Why the CLARITY Delay Matters Now
The CLARITY Act, a bipartisan bill designed to create a federal licensing and reserve framework for payment stablecoins, has stalled in the Senate. Without it, stablecoin oversight defaults to a patchwork of state-level rules and existing banking guidance.
The delay leaves unresolved questions about reserve transparency, redemption rights, and systemic risk thresholds at a moment when both the Treasury Department and the White House have staked out competing positions. Political complications, including concerns that Trump's meme coin ties could further stall the bill, have added friction to an already slow legislative process.
Wall Street's $6.6 Trillion Stablecoin Risk Warning
The Treasury Borrowing Advisory Committee flagged the risk in a Q2 2026 charge document, warning that rapid stablecoin expansion could reach a scale large enough to destabilize short-term funding markets. The $6.6 trillion figure represents a projection of potential stablecoin market capitalization under favorable regulatory conditions.
At that scale, stablecoin reserves, typically held in Treasury bills and bank deposits, would rival money market funds in their demand for safe assets. TBAC's concern is that a sudden redemption wave could transmit stress into the broader financial system, echoing prior Treasury assessments of digital asset risks to payments infrastructure.
TBAC members include senior executives from major Wall Street banks and asset managers who advise Treasury on debt issuance. Their framing of stablecoins as a threat to Treasury market functioning carries institutional weight, particularly as U.S. Treasury officials have separately moved to restrict illicit crypto flows.
How the White House View Changes the Stablecoin Debate
A White House issue briefing on payment stablecoins frames dollar-backed tokens as tools for reinforcing dollar dominance in digital commerce and cross-border payments, not as systemic threats.

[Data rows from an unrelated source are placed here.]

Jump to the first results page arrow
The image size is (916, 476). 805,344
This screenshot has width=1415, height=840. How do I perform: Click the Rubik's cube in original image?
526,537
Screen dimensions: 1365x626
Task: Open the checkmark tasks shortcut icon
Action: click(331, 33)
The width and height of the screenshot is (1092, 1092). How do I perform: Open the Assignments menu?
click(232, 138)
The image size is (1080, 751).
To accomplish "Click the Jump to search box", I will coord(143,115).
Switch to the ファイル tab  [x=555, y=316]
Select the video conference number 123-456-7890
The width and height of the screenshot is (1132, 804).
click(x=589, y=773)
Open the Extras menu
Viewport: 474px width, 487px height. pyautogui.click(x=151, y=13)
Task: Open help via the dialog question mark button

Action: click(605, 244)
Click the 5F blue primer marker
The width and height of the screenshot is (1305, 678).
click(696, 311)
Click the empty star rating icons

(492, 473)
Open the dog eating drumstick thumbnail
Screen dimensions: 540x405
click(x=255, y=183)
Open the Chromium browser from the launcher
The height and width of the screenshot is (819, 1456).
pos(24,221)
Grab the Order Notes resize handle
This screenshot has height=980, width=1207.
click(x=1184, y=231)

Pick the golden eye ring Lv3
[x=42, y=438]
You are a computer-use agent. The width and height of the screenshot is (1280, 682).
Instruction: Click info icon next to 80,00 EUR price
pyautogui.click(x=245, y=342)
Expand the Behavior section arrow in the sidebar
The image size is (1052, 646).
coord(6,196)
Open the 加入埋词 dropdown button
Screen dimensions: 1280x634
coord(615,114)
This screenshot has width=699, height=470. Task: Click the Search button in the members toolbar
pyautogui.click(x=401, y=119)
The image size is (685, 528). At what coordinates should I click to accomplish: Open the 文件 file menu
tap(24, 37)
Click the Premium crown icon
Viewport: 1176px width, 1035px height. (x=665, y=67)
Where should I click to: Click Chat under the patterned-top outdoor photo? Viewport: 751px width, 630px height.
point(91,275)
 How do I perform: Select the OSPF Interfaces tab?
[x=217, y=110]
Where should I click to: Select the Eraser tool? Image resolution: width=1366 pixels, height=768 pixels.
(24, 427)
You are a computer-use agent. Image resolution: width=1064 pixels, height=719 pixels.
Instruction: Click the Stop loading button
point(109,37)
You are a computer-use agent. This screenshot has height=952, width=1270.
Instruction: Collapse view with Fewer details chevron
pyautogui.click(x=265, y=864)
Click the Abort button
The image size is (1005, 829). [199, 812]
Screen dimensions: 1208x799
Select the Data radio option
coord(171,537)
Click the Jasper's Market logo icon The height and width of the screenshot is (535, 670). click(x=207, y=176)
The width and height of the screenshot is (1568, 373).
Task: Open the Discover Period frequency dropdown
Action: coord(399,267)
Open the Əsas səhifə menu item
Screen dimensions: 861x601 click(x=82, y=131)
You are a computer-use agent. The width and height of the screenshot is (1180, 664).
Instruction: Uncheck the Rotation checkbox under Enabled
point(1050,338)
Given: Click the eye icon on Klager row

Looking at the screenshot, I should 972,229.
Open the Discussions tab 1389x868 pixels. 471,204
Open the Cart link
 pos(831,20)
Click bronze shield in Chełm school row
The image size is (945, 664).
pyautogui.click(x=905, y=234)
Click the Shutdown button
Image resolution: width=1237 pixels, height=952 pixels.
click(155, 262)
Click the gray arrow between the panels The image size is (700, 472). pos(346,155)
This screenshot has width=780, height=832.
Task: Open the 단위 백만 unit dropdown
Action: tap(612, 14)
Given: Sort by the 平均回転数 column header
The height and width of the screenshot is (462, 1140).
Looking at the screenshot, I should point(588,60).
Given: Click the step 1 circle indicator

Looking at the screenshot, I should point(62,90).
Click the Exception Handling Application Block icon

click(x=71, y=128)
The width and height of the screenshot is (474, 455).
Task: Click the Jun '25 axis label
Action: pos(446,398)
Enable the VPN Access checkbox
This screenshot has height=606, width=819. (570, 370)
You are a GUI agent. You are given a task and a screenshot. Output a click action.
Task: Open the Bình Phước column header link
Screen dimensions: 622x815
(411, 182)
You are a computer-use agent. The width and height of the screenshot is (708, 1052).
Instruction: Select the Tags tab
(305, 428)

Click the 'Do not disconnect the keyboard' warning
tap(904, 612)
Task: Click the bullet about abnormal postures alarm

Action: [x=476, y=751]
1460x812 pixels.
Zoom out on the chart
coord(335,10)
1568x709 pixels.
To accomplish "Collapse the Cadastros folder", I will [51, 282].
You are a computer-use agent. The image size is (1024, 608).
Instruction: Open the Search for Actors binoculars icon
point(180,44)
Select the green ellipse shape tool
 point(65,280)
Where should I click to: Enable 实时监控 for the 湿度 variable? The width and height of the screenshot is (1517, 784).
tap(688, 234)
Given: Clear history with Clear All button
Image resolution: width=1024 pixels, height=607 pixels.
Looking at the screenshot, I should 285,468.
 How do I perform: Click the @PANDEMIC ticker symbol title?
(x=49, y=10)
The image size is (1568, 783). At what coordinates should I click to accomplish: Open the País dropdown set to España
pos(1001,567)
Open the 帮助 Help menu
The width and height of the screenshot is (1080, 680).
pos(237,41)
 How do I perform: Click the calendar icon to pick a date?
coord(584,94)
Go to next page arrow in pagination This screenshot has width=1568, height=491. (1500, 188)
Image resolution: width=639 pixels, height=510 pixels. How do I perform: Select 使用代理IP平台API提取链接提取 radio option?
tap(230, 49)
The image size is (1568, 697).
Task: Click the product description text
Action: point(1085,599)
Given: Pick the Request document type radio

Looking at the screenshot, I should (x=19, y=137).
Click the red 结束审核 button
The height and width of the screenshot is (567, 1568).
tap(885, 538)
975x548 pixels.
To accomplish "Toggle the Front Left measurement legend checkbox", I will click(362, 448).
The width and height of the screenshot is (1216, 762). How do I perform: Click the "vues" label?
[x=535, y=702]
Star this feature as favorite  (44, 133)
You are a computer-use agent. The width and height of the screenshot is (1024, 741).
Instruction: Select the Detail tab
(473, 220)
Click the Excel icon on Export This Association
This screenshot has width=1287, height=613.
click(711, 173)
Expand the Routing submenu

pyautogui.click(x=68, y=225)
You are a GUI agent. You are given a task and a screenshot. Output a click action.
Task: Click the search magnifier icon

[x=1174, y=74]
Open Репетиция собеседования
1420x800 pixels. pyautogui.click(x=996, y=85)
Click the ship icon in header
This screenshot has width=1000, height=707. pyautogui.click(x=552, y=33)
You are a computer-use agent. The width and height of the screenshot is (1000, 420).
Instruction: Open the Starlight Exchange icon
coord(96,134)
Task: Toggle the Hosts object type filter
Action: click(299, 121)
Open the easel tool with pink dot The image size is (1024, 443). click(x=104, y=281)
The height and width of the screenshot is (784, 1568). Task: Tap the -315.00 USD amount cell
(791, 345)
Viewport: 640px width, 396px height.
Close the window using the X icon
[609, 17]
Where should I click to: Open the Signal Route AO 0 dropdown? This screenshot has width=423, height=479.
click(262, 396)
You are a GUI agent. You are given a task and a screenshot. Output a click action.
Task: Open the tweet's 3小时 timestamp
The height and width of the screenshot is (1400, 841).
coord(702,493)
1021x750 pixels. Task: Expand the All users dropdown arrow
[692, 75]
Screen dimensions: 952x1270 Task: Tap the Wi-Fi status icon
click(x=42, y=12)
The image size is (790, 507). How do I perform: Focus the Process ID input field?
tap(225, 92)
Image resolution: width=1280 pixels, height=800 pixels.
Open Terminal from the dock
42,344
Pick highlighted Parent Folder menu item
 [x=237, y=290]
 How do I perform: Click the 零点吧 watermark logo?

A separate White House document examined the effects of prohibiting stablecoin yield on bank lending, signaling the administration is weighing how regulation shapes competition between stablecoin issuers and traditional banks. That analysis points to a policy posture more focused on fostering innovation than containing risk.
The overlap between the two camps is narrow. Both agree stablecoins need federal oversight, but Wall Street wants guardrails sized for a potential multi-trillion-dollar market while the White House appears willing to let the sector scale first. Major crypto industry figures, including Ripple CEO Brad Garlinghouse, have pushed for regulatory clarity that balances growth with institutional confidence.
The longer the delay persists, the more the market grows under ambiguous rules. Scheduled Senate Banking Committee hearings later this quarter represent the next concrete opportunity for the CLARITY Act to advance.
Disclaimer: This article is for informational purposes only and does not constitute financial or investment advice. Cryptocurrency and digital asset markets carry significant risk. Always do your own research before making decisions.